==== DATA SHOWN ====

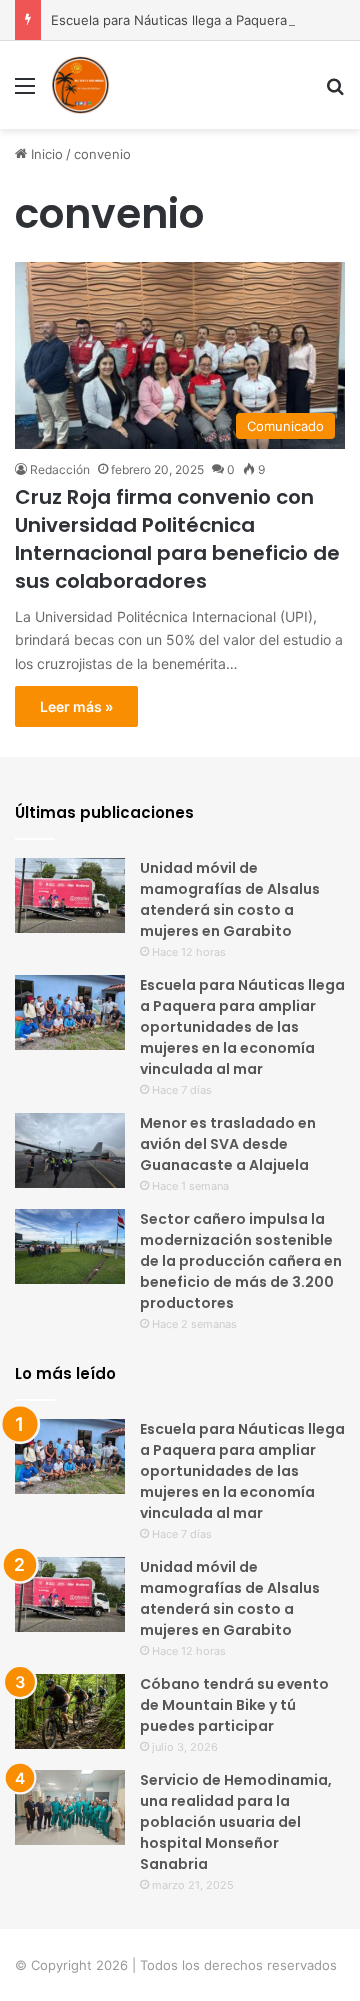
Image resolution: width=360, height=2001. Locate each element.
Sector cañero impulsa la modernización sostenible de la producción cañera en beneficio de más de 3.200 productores (241, 1261)
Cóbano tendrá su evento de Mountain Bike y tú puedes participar (234, 1705)
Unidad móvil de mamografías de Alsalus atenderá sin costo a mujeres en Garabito (230, 899)
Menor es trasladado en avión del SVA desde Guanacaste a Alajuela (228, 1144)
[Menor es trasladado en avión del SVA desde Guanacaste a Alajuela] (70, 1150)
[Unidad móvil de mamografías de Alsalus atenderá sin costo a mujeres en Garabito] (70, 895)
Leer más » (76, 706)
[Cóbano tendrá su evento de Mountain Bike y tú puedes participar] (70, 1711)
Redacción (60, 469)
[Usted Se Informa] (80, 85)
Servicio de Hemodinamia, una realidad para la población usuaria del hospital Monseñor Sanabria (236, 1822)
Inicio (45, 154)
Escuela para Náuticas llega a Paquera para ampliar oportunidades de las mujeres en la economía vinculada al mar (242, 1027)
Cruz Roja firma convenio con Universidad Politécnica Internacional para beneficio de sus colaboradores (177, 539)
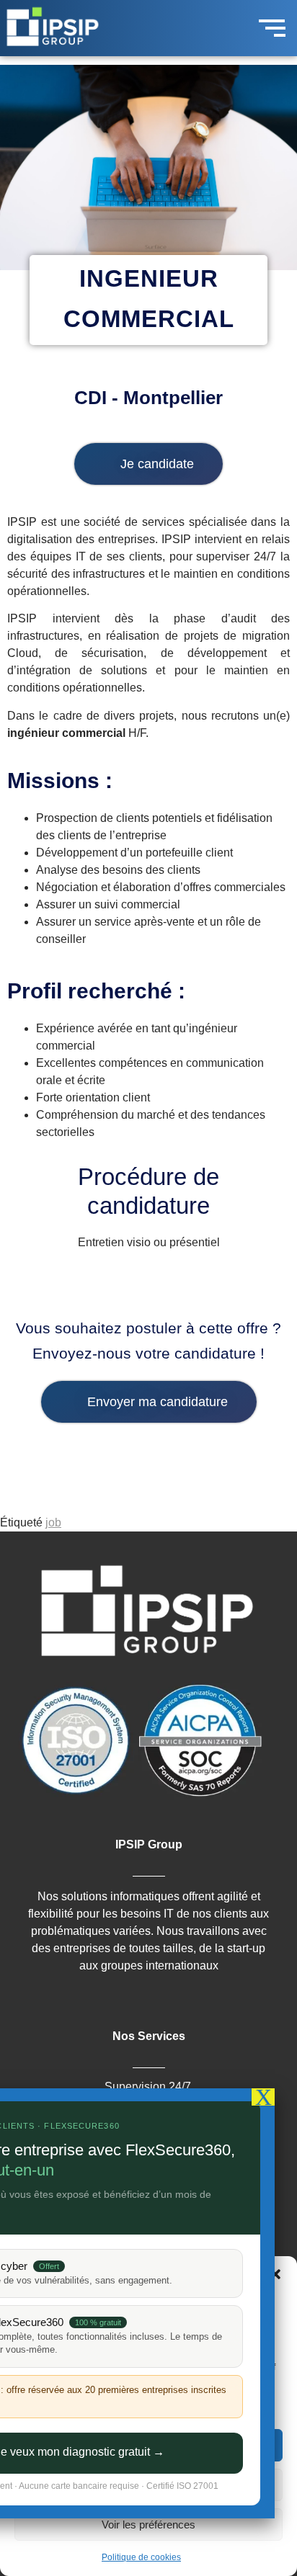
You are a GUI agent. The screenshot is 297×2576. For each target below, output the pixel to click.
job (53, 1522)
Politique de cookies (141, 2557)
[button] (275, 2274)
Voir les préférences (148, 2524)
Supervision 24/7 (148, 2086)
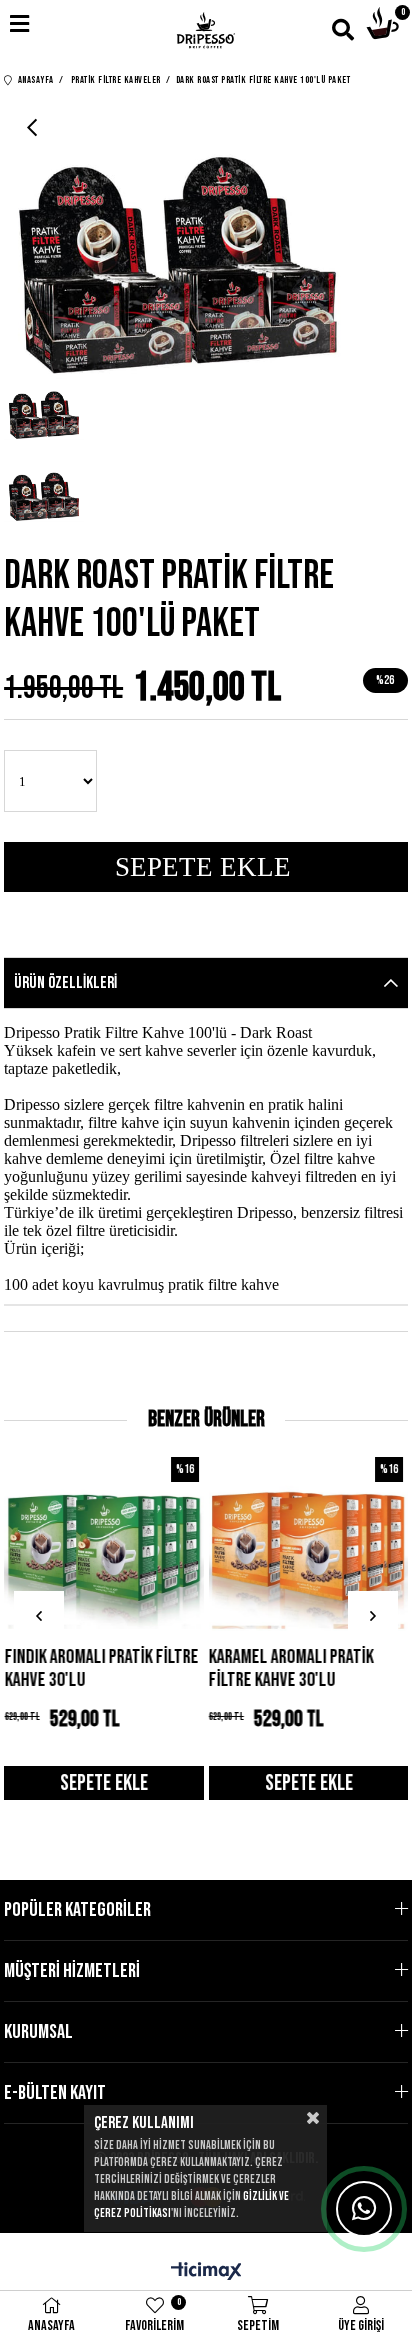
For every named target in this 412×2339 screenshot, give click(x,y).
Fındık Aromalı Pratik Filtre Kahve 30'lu (101, 1669)
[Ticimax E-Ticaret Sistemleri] (206, 2273)
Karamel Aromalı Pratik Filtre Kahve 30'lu (291, 1669)
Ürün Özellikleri (65, 983)
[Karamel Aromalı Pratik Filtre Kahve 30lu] (308, 1541)
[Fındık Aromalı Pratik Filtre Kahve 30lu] (103, 1541)
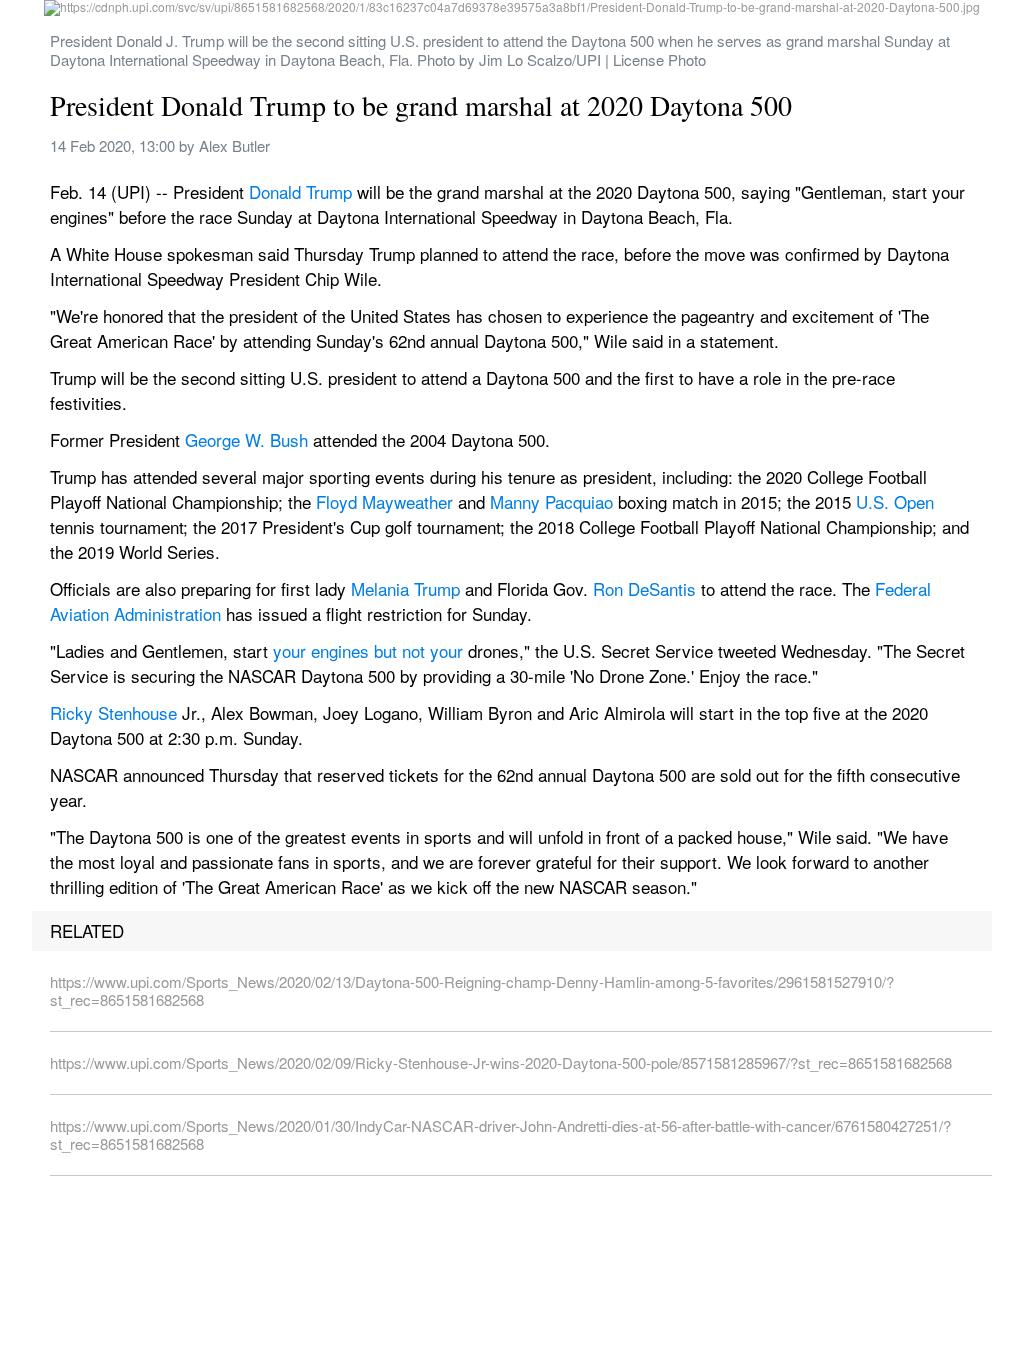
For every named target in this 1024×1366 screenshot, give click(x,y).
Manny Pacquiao (551, 501)
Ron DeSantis (644, 588)
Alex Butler (234, 145)
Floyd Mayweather (384, 501)
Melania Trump (405, 588)
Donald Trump (300, 191)
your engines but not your (368, 650)
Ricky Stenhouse (113, 712)
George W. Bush (246, 439)
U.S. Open (895, 501)
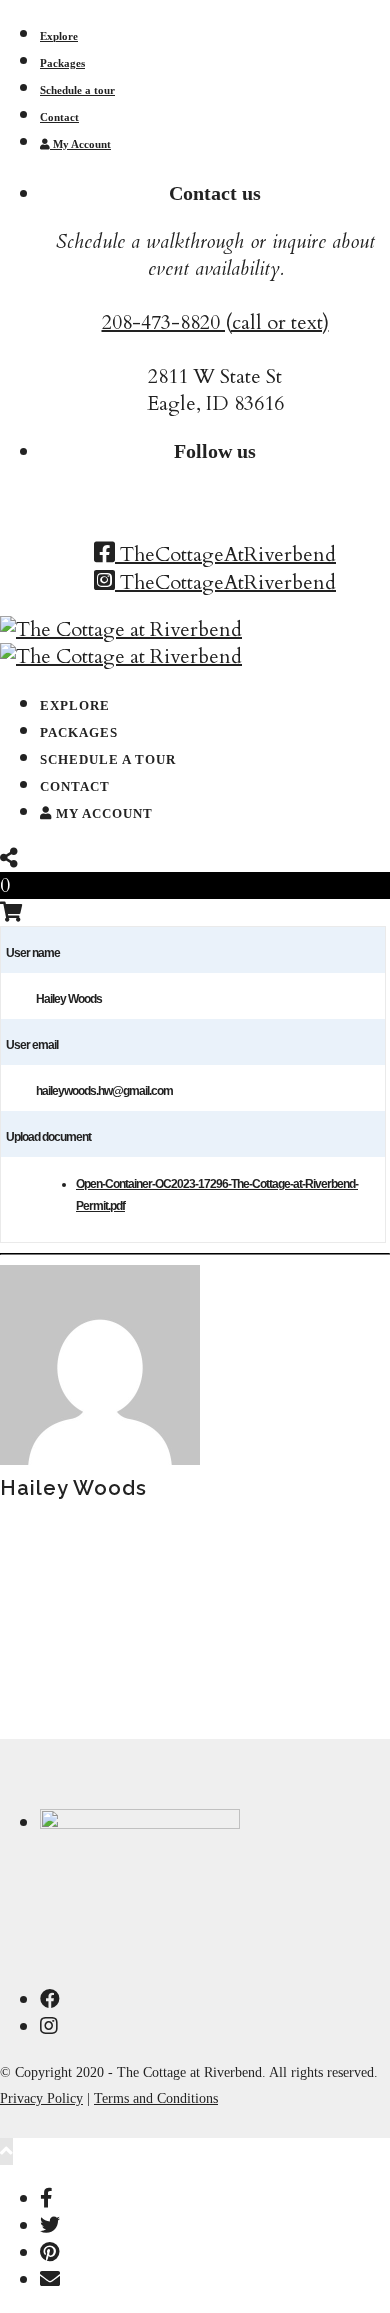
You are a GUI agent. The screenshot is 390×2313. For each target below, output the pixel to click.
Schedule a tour (77, 90)
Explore (59, 36)
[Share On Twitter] (50, 2225)
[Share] (9, 858)
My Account (80, 144)
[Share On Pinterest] (49, 2252)
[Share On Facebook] (46, 2198)
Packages (62, 63)
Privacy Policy (41, 2098)
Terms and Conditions (156, 2098)
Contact (59, 117)
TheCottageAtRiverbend (225, 554)
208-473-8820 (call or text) (215, 322)
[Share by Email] (50, 2279)
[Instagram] (49, 2026)
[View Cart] (11, 912)
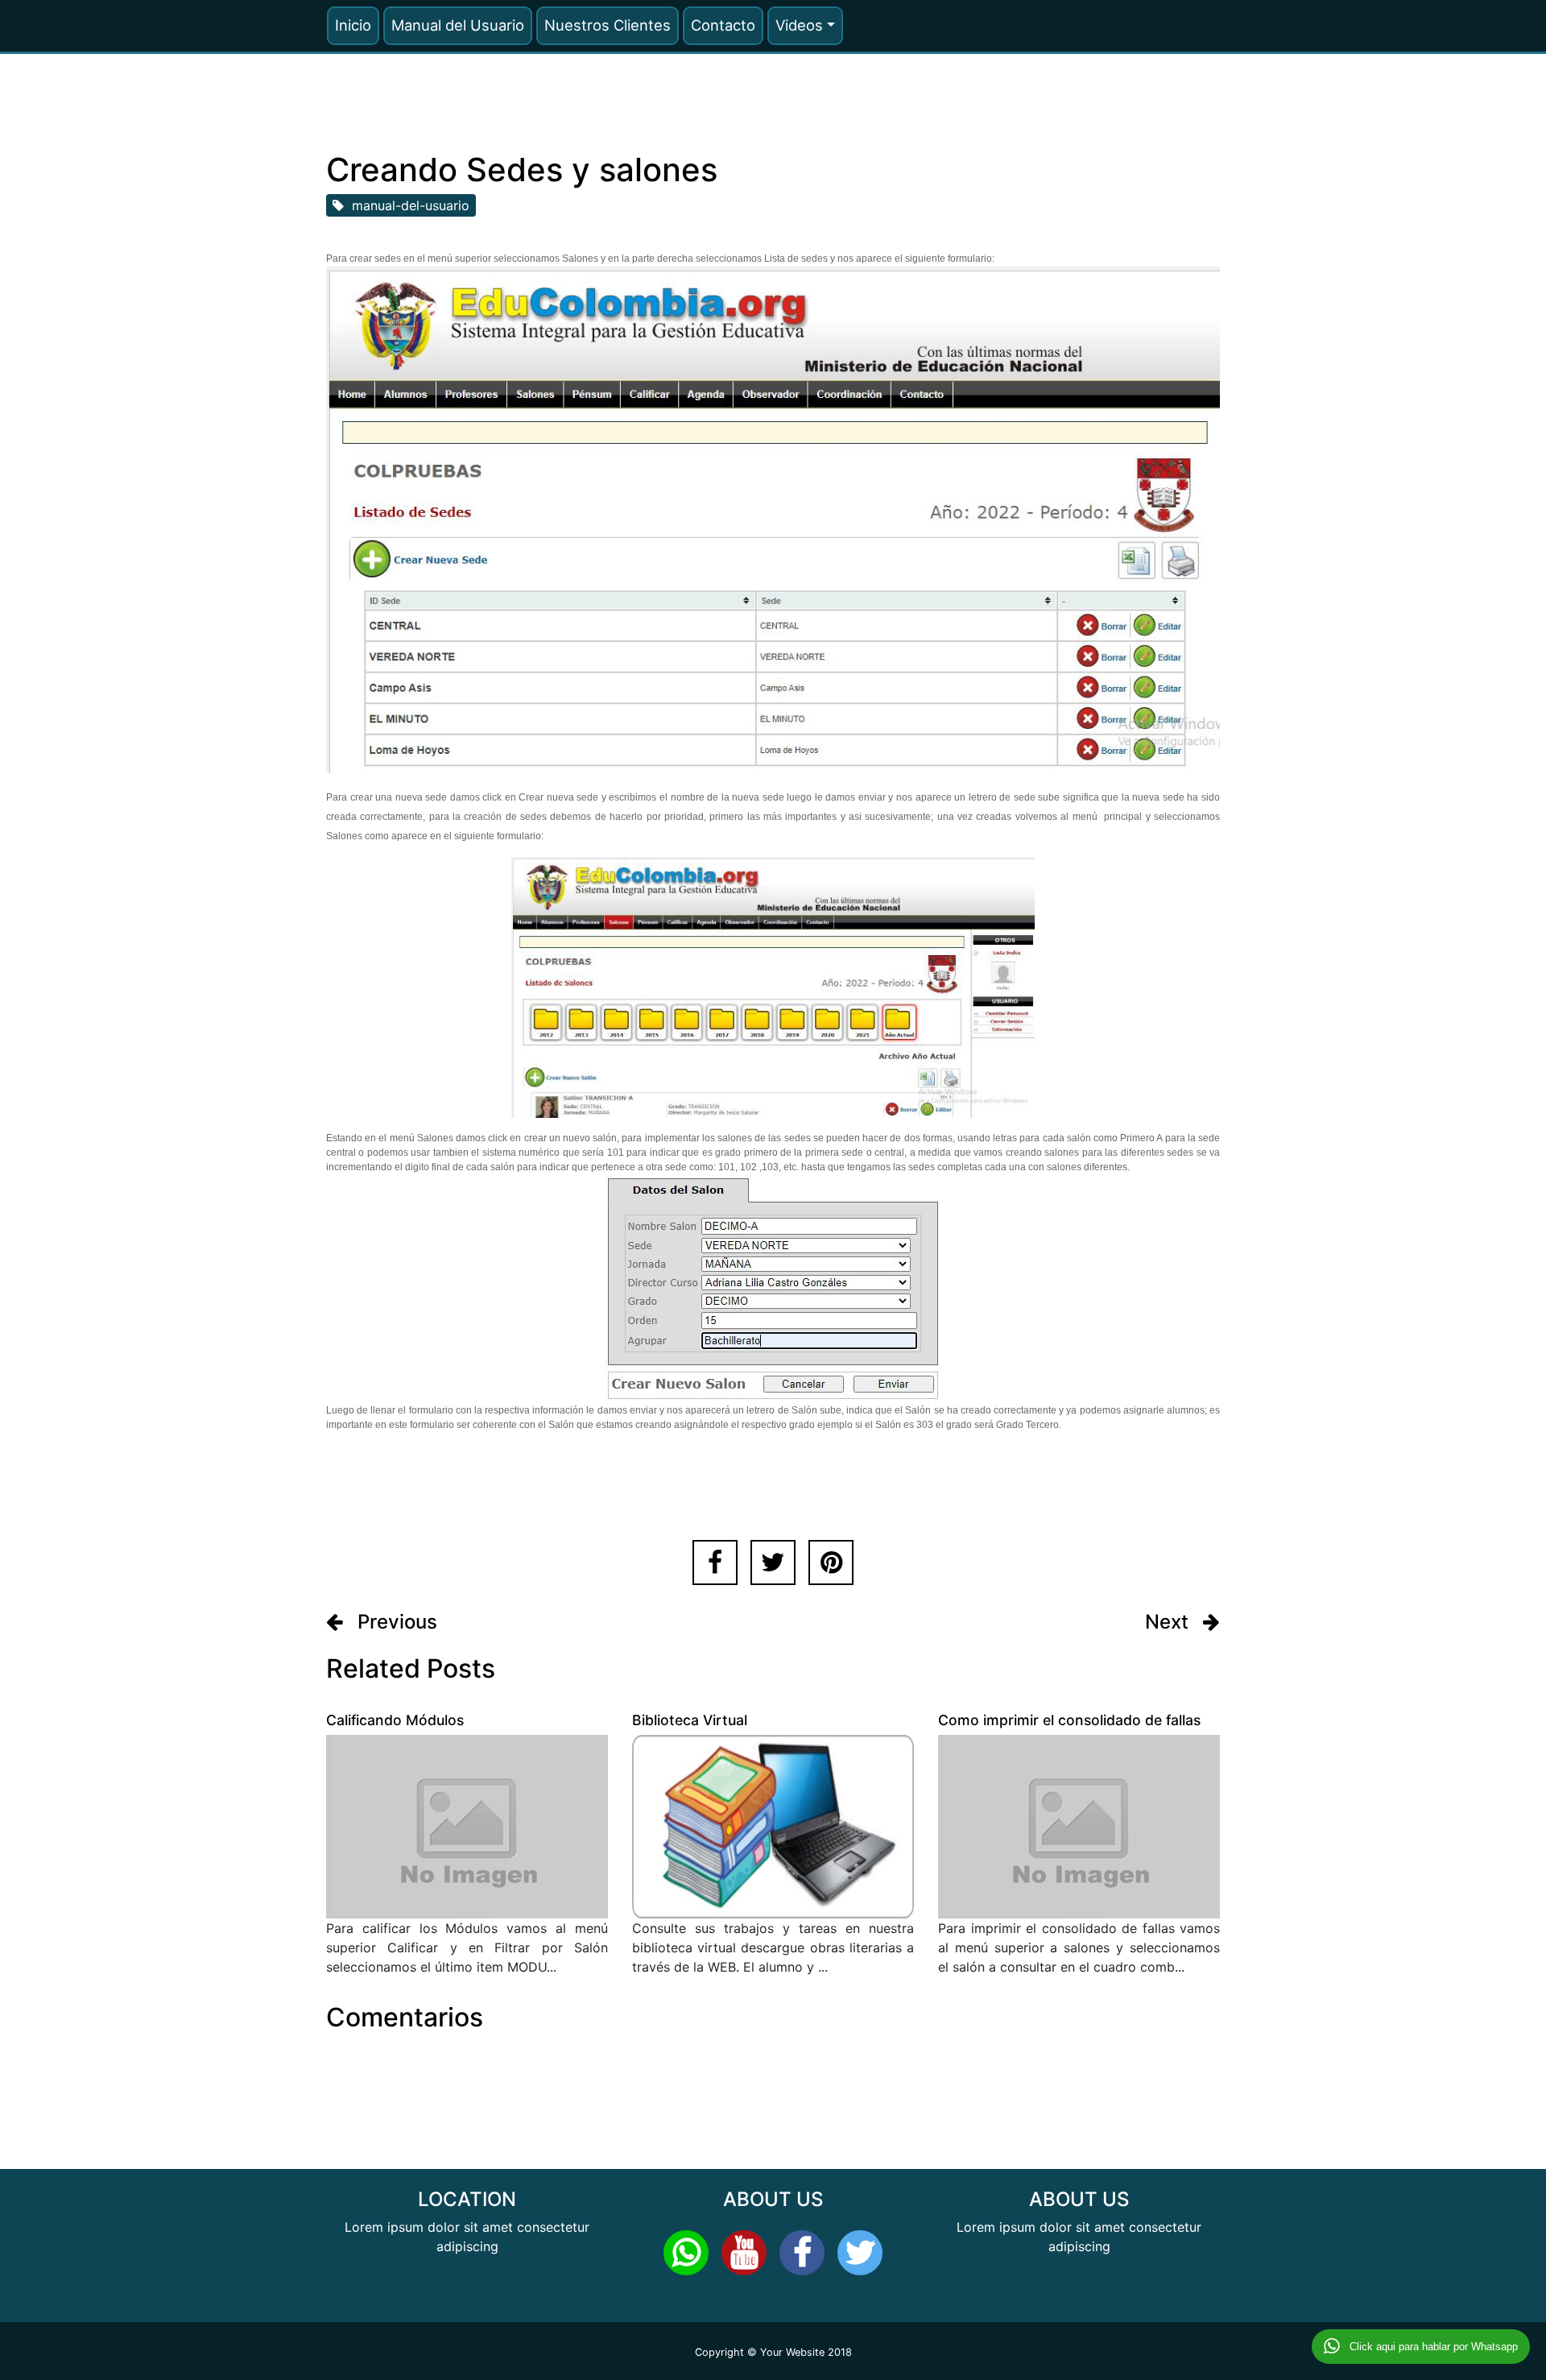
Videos (799, 25)
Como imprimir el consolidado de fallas (1069, 1720)
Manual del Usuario (457, 25)
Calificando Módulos (395, 1720)
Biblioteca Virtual (689, 1720)
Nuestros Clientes (607, 25)
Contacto (723, 25)
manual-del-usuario (406, 205)
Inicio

====

**TASK STATEMENT**. Find "Voir les préférences (148, 2524)" in the entries, then reproduce that line and each line after it exactly, through the last one. Pictures do not go in.

**RESPONSE BOX**.
Voir les préférences (148, 2524)
Supervision 24/7 (148, 2086)
For every named target in this 412×2339 screenshot, give click(x,y).
Fındık Aromalı Pratik Filtre Kahve 30'lu (101, 1669)
[Ticimax E-Ticaret Sistemleri] (206, 2273)
Karamel Aromalı Pratik Filtre Kahve 30'lu (291, 1669)
Ürün Özellikleri (65, 983)
[Karamel Aromalı Pratik Filtre Kahve 30lu] (308, 1541)
[Fındık Aromalı Pratik Filtre Kahve 30lu] (103, 1541)
For every named target in this 1024×1366 screenshot, give click(x,y).
Manny Pacquiao (551, 501)
Ron DeSantis (644, 588)
Alex Butler (234, 145)
Floyd Mayweather (384, 501)
Melania Trump (405, 588)
Donald Trump (300, 191)
your engines but not your (368, 650)
Ricky Stenhouse (113, 712)
George W. Bush (246, 439)
U.S. Open (895, 501)
You are a GUI agent. The screenshot is 390×2313. For each target below, output the pixel to click.
Schedule a tour (77, 90)
Explore (59, 36)
[Share On Twitter] (50, 2225)
[Share] (9, 858)
My Account (80, 144)
[Share On Pinterest] (49, 2252)
[Share On Facebook] (46, 2198)
Packages (62, 63)
Privacy Policy (41, 2098)
Terms and Conditions (156, 2098)
Contact (59, 117)
TheCottageAtRiverbend (225, 554)
208-473-8820 (call or text) (215, 322)
[Share by Email] (50, 2279)
[Instagram] (49, 2026)
[View Cart] (11, 912)
Videos (799, 25)
Como imprimir el consolidado de fallas (1069, 1720)
Manual del Usuario (457, 25)
Calificando Módulos (395, 1720)
Biblioteca Virtual (689, 1720)
Nuestros Clientes (607, 25)
Contacto (723, 25)
manual-del-usuario (406, 205)
Inicio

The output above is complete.